Credit:Judith Davidoff

Police on Thursday did not appear to be warning observers of the Solidarity Sing Along at the Wisconsin Capitol that they were subject to arrest for watching the noontime gathering.

Isthmus reported Tuesday that Rep. Sondy Pope (D-Middleton), state official Tia Nelson and other observers, including tourists, were told by Capitol Police that day they could be arrested for watching the sing-along. On Wednesday, however, Stephanie Marquis, spokeswoman for the Department of Administration, emailed the Associated Press to say that "Observers will not receive citations." According to the AP, Marquis did not explain why police this week were warning observers they were subject to arrest. Marquis did not respond to requests for comment on Tuesday but on Thursday reiterated in an email to Isthmus that only those who "actively participate will be cited for not complying with the law."

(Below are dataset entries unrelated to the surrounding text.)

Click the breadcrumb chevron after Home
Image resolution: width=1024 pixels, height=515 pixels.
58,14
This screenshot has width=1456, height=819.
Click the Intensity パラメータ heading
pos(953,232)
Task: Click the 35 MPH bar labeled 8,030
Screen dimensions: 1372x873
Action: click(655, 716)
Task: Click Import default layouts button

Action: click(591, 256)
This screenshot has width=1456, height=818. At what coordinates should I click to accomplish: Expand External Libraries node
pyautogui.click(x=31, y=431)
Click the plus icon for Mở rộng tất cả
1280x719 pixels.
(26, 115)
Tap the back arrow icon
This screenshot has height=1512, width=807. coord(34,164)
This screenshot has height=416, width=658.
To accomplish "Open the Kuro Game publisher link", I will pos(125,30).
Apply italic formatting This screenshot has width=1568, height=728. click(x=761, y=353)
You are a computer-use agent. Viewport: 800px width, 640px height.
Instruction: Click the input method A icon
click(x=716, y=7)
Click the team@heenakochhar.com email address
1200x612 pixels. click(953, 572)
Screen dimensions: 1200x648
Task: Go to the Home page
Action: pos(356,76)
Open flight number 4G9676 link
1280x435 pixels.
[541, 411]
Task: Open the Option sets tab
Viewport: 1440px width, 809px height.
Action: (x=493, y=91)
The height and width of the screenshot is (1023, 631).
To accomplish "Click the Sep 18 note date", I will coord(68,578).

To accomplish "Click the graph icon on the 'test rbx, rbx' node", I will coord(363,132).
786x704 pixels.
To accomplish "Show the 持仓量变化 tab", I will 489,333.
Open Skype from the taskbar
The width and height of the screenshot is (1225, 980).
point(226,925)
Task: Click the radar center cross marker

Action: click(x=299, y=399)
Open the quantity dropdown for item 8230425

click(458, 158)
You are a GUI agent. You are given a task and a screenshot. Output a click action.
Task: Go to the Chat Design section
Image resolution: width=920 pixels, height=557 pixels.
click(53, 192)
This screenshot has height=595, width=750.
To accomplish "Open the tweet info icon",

On Thursday, police officers continued to arrest people singing on the ground floor of the Rotunda, but unlike earlier in the week, were not circling the floor above the gathering warning observers they were also subject to arrest. (Watch a video of Capitol police delivering such warnings.)

Nora Cusack was watching the sing-along from above on Thursday, as on Tuesday. On Thursday she held a sign that read, "Observers will not receive citations. DOA, August 7, 2013." The other side of the sign read, "I am observing only."

Cusack said she is frequently at the Capitol during the sing-along, but has never participated. "And yet I was threatened with arrest Tuesday." She says she was not approached by any police officers Thursday.

Also on Thursday, Eileen VanderVelden sat in her wheelchair off to the side of the ground floor of the Rotunda. She wore a sign that said, "I am an observer. Please do not arrest me." She also covered her mouth with her hand.

VanderVelden said she had open-heart surgery six weeks ago and fears for her health if she were to get arrested. She says some of the arrests have been "rough." "If they do that to me I might be dead."

The noontime sing-along has protested Gov. Scott Walker's policies daily at the Capitol since March 11, 2011. Since a new round of arrests began at the Capitol two weeks ago, more than 100 citations have been issued to protesters by Capitol Police. That is in addition to the more than 200 citations that had already been issued since July 2012 when the Department of Administration began enforcing new permitting requirements for gatherings in state facilities.